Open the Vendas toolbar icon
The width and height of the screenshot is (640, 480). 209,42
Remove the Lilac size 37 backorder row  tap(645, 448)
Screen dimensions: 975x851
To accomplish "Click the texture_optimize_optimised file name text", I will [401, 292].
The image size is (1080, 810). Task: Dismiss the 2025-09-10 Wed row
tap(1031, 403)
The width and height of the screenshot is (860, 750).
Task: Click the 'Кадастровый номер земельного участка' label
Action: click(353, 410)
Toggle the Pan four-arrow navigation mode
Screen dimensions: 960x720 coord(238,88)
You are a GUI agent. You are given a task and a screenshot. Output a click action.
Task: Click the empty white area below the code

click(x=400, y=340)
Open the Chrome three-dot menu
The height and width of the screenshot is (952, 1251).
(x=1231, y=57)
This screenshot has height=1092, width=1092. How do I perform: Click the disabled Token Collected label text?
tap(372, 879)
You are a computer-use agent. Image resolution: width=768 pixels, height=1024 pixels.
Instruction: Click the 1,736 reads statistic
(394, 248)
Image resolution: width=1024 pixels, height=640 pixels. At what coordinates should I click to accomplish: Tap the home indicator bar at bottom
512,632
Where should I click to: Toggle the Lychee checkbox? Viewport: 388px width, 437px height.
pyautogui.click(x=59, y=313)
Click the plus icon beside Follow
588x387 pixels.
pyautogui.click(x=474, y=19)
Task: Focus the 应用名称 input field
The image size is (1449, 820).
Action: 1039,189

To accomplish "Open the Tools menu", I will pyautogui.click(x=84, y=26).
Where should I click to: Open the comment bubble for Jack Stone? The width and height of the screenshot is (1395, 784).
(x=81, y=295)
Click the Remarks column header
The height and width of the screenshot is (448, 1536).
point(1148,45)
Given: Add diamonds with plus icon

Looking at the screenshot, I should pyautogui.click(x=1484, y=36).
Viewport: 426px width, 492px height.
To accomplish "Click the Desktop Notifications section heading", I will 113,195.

Directions
Reply with the complete records, restated exactly.

Reply
Open the Vendas toolbar icon
The width and height of the screenshot is (640, 480). 209,42
Remove the Lilac size 37 backorder row  tap(645, 448)
Screen dimensions: 975x851
To accomplish "Click the texture_optimize_optimised file name text", I will [401, 292].
The image size is (1080, 810). Task: Dismiss the 2025-09-10 Wed row
tap(1031, 403)
The width and height of the screenshot is (860, 750).
Task: Click the 'Кадастровый номер земельного участка' label
Action: click(353, 410)
Toggle the Pan four-arrow navigation mode
Screen dimensions: 960x720 coord(238,88)
You are a GUI agent. You are given a task and a screenshot. Output a click action.
Task: Click the empty white area below the code

click(x=400, y=340)
Open the Chrome three-dot menu
The height and width of the screenshot is (952, 1251).
(x=1231, y=57)
This screenshot has height=1092, width=1092. How do I perform: Click the disabled Token Collected label text?
tap(372, 879)
You are a computer-use agent. Image resolution: width=768 pixels, height=1024 pixels.
Instruction: Click the 1,736 reads statistic
(394, 248)
Image resolution: width=1024 pixels, height=640 pixels. At what coordinates should I click to accomplish: Tap the home indicator bar at bottom
512,632
Where should I click to: Toggle the Lychee checkbox? Viewport: 388px width, 437px height.
pyautogui.click(x=59, y=313)
Click the plus icon beside Follow
588x387 pixels.
pyautogui.click(x=474, y=19)
Task: Focus the 应用名称 input field
The image size is (1449, 820).
Action: 1039,189

To accomplish "Open the Tools menu", I will pyautogui.click(x=84, y=26).
Where should I click to: Open the comment bubble for Jack Stone? The width and height of the screenshot is (1395, 784).
(x=81, y=295)
Click the Remarks column header
The height and width of the screenshot is (448, 1536).
point(1148,45)
Given: Add diamonds with plus icon

Looking at the screenshot, I should pyautogui.click(x=1484, y=36).
Viewport: 426px width, 492px height.
To accomplish "Click the Desktop Notifications section heading", I will 113,195.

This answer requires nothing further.